Tanya and Charles Massy are featured in Issue One of Wonderground.

Tanya and Charles Massy. Photo: Daniel Shipp

THE ACADEMIC: Natasha Myers

Natasha Myers is a cultural anthropologist based at York University, Toronto. I first came across her work in an article titled How to grow liveable worlds: Ten (not-so-easy) steps for life in the Planthroposcene. Planthroposcene?! I was intrigued. We’re familiar with the concept of the Anthropocene – an epoch defined by the human. Anthropocene, apocalypse, man’s spectacular rise and fall, man at center of all imaginings of present and future. As always. Natasha Myers’ Planthroposcene upends this vision – reminding us of our absolute inter-being-ness with plants. It is a brilliant piece of thinking and writing, provoking new ways of imagining a future in conspiracy with plants, not in spite of plants. She writes:

‘Repeat this again and again: We are of the plants. Now, if this is true, then the figure that should ground our actions is not the self-aggrandising Anthropos so much as a strangely hybrid figure we could call the Planthropos.

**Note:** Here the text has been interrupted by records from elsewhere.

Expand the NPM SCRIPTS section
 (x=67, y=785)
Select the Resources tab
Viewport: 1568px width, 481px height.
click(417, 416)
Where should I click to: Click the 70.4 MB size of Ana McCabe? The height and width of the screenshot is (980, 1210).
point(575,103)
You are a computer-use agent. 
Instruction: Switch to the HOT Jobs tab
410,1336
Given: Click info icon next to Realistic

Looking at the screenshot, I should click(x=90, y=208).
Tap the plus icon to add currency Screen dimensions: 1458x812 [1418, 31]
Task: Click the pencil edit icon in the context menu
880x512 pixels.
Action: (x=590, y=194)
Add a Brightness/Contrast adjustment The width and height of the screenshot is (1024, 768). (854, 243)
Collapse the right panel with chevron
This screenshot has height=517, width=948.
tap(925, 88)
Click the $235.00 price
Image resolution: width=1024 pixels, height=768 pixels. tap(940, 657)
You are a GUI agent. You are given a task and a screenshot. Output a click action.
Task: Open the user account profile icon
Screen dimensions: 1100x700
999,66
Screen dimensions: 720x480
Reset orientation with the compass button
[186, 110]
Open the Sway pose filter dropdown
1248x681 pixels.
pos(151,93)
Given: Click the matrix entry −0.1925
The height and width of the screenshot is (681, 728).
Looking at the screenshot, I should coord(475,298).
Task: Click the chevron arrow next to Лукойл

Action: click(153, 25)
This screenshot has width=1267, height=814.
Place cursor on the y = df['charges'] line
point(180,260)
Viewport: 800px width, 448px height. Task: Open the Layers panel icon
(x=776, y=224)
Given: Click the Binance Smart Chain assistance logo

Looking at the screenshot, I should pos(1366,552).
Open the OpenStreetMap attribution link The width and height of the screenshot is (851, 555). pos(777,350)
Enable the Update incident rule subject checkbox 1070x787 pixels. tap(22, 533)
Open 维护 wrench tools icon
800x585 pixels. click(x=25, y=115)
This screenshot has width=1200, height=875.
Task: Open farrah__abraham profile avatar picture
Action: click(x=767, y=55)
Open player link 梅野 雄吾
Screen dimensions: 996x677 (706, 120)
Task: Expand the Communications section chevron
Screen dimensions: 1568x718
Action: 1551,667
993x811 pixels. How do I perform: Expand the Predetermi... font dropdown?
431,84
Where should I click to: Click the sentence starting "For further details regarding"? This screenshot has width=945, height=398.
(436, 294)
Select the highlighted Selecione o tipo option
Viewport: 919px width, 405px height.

And now try wrapping your mouth around this word until it rolls off your tongue with ease: Planthroposcene. (Yes, it’s awkward and you will sound silly. But just give it a try.) The Planthroposcene names an aspirational episteme, not a timebound era, one that invites us to stage new scenes and new ways to see and seed plant/people relations in the here and now, not some distant future.’

An interview with Natasha Myers features in Issue One of Wonderground

Magic Forest from Becoming Sensor in Sentient Worlds by Natasha Myers and Ayelen Liberona


Zena is a Barkandji woman from western New South Wales and a research fellow at theClean Air Urban Landscapes (CAUL) Hub at the University of Melbourne. Her research and writing focus on Indigenous perspectives of biodiversity in urban areas.

‘I have a deep love of gardening and plants, and it is through this passion that I found my interest in researching plant-use practices and plant knowledge of Aboriginal peoples across Australia, most especially the south-east’, she writes in a recent article. ‘I am unsettled by the lack of visibility of Aboriginal people and culture in urban areas and so I have focused on projects which allow illumination of our culture within this context.’

A recent project authored by Zena is a free digital Aboriginal plant use booklet which highlights Aboriginal perspectives and ways of knowing in an urban context. The publication, she suggests, is a way for individuals, schools and community groups to connect with Aboriginal perspectives of plants.

Zena Cumpston is a contributor to Issue One of Wonderground.


Jane is a Sydney based landscape architect, and principal of Jane Irwin Landscape Architecture. Whether designing tiny courtyard gardens or vast public spaces, Jane’s approach is one of curiosity, sensitivity and understanding. ‘The practice philosophy is to always maintain an intimate and critical role in the work we undertake, avoiding the inevitable delegation of responsibility that may occur within very large practices,’ she writes. ‘To this end, we have consistently resisted the pressure to commercialise our practice and dramatically increase our size.’

The garden at Government House, early 2020. Photo: Jane Irwin

A recent project, the reimagining of the historic gardens at Government House, Sydney – from exotic mixed borders to entirely native perennial and shrub planting – exemplifies Jane’s approach. ‘I want to be bold, I want to be adventurous’, she says. The planting is highly experimental – and whilst it’s caused Jane many a sleepless night, its these projects that are important to her as they push the boundaries of imagining what a garden can and should be. ‘We’ve been trying to develop this thing where you go wilder with planting – creating something that people can really relate to – not just a corporate image of a garden.’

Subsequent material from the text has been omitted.